● Task statement
Reproduce the following records line for line, exactly as they appear.
━━ Material for the task ━━
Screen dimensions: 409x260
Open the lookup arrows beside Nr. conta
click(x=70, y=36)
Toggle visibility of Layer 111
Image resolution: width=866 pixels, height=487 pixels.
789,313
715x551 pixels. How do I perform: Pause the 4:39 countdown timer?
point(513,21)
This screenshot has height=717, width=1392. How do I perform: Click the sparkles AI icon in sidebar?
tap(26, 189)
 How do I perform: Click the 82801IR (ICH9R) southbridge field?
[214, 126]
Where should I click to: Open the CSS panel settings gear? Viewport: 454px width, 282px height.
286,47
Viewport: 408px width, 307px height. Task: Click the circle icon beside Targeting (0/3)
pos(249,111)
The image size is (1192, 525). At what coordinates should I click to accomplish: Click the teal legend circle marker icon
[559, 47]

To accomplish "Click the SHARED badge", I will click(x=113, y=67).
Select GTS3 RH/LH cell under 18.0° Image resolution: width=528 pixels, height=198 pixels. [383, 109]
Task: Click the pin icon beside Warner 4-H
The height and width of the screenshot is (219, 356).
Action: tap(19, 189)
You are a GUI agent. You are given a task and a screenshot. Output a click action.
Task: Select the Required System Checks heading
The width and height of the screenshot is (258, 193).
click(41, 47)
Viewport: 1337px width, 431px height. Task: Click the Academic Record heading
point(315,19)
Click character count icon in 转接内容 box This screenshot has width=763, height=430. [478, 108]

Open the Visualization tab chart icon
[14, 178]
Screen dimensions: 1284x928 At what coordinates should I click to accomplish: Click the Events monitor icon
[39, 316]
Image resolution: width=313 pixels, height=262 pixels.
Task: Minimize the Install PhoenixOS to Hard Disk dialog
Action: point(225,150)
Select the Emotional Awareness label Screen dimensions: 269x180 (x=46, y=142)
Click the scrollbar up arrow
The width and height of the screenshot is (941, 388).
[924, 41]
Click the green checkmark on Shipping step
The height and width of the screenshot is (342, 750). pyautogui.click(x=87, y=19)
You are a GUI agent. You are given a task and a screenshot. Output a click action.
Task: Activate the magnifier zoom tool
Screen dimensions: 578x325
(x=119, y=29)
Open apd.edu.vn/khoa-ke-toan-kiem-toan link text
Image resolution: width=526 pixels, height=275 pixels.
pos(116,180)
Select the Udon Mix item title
━━━
● Final answer
Screen dimensions: 409x260
Open the lookup arrows beside Nr. conta
click(x=70, y=36)
Toggle visibility of Layer 111
Image resolution: width=866 pixels, height=487 pixels.
789,313
715x551 pixels. How do I perform: Pause the 4:39 countdown timer?
point(513,21)
This screenshot has height=717, width=1392. How do I perform: Click the sparkles AI icon in sidebar?
tap(26, 189)
 How do I perform: Click the 82801IR (ICH9R) southbridge field?
[214, 126]
Where should I click to: Open the CSS panel settings gear? Viewport: 454px width, 282px height.
286,47
Viewport: 408px width, 307px height. Task: Click the circle icon beside Targeting (0/3)
pos(249,111)
The image size is (1192, 525). At what coordinates should I click to accomplish: Click the teal legend circle marker icon
[559, 47]

To accomplish "Click the SHARED badge", I will click(x=113, y=67).
Select GTS3 RH/LH cell under 18.0° Image resolution: width=528 pixels, height=198 pixels. [383, 109]
Task: Click the pin icon beside Warner 4-H
The height and width of the screenshot is (219, 356).
Action: tap(19, 189)
You are a GUI agent. You are given a task and a screenshot. Output a click action.
Task: Select the Required System Checks heading
The width and height of the screenshot is (258, 193).
click(41, 47)
Viewport: 1337px width, 431px height. Task: Click the Academic Record heading
point(315,19)
Click character count icon in 转接内容 box This screenshot has width=763, height=430. [478, 108]

Open the Visualization tab chart icon
[14, 178]
Screen dimensions: 1284x928 At what coordinates should I click to accomplish: Click the Events monitor icon
[39, 316]
Image resolution: width=313 pixels, height=262 pixels.
Task: Minimize the Install PhoenixOS to Hard Disk dialog
Action: point(225,150)
Select the Emotional Awareness label Screen dimensions: 269x180 (x=46, y=142)
Click the scrollbar up arrow
The width and height of the screenshot is (941, 388).
[924, 41]
Click the green checkmark on Shipping step
The height and width of the screenshot is (342, 750). pyautogui.click(x=87, y=19)
You are a GUI agent. You are given a task and a screenshot. Output a click action.
Task: Activate the magnifier zoom tool
Screen dimensions: 578x325
(x=119, y=29)
Open apd.edu.vn/khoa-ke-toan-kiem-toan link text
Image resolution: width=526 pixels, height=275 pixels.
pos(116,180)
Select the Udon Mix item title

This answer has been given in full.